_PROBLEM STATEMENT_. When you find the line with "At what coordinates" among the records below, reproduce it and each line after it exactly, ending with the line with "Task: Click the 确定 button in dialog".

(Beginning of INPUT DATA)

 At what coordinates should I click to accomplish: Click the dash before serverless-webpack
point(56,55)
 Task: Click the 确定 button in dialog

(End of INPUT DATA)
(Beginning of INPUT DATA)

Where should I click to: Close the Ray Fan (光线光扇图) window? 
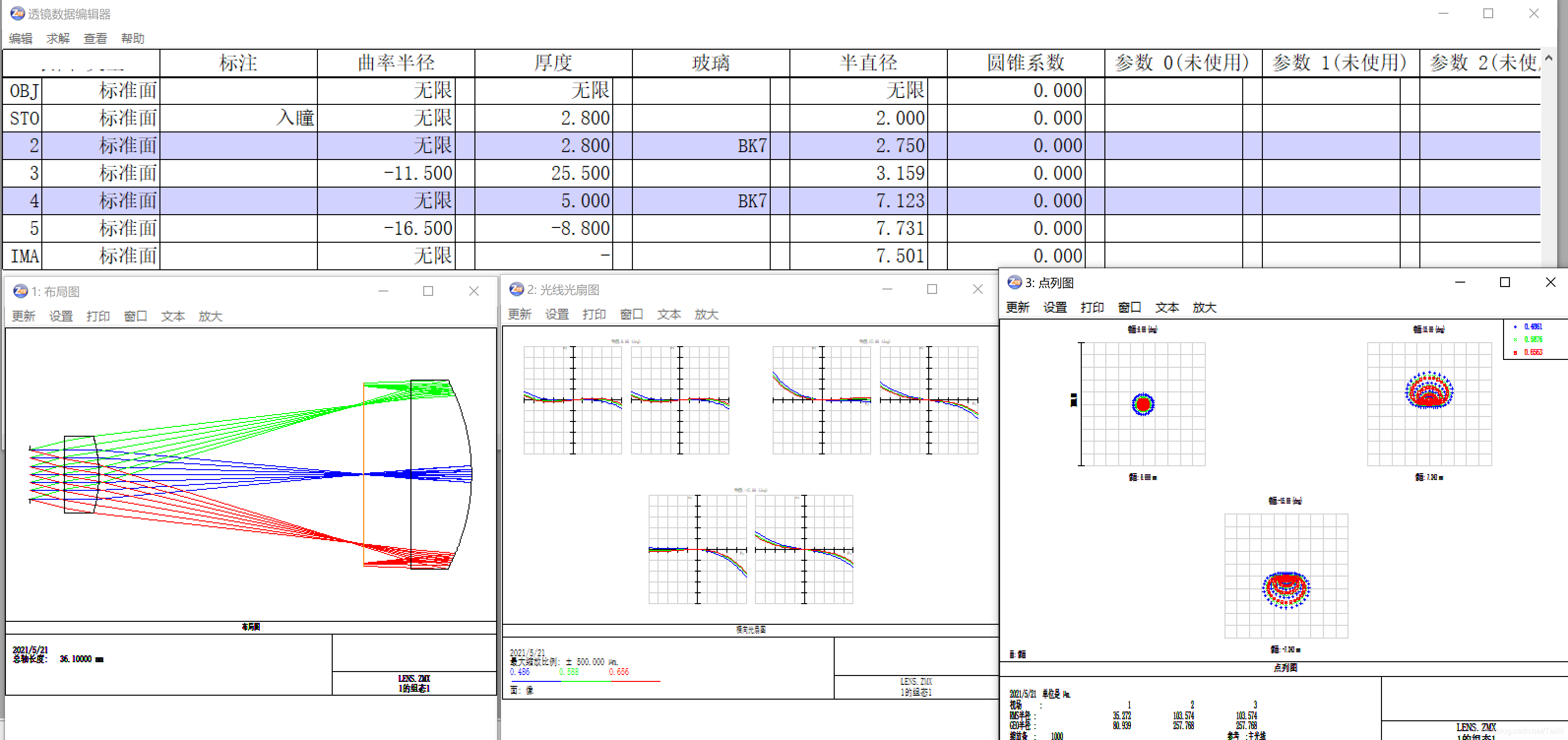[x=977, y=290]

(End of INPUT DATA)
(Beginning of INPUT DATA)

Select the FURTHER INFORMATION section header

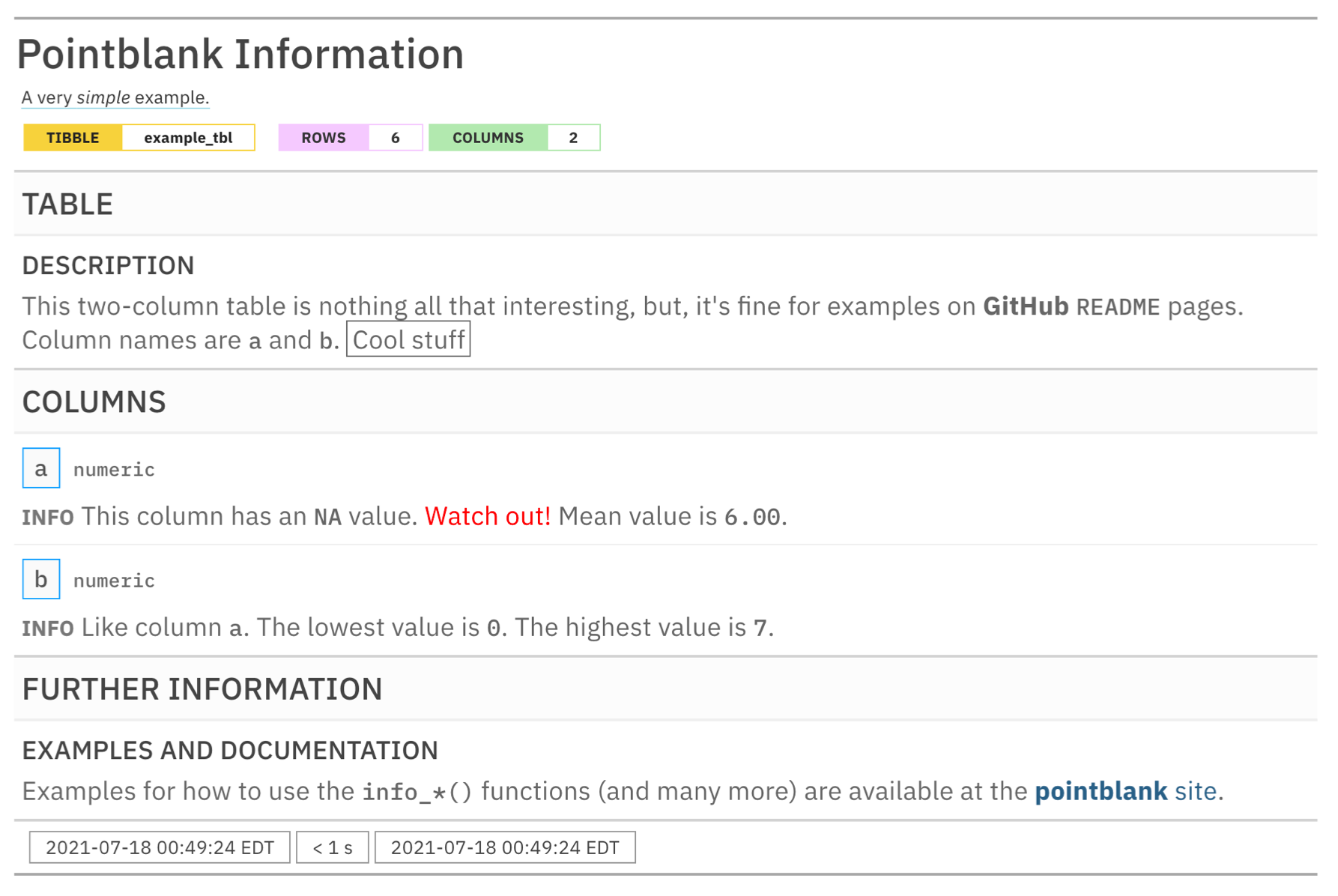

(End of INPUT DATA)

_COMPLETED EXERCISE_.
 At what coordinates should I click to accomplish: Click the dash before serverless-webpack
point(56,55)
 Task: Click the 确定 button in dialog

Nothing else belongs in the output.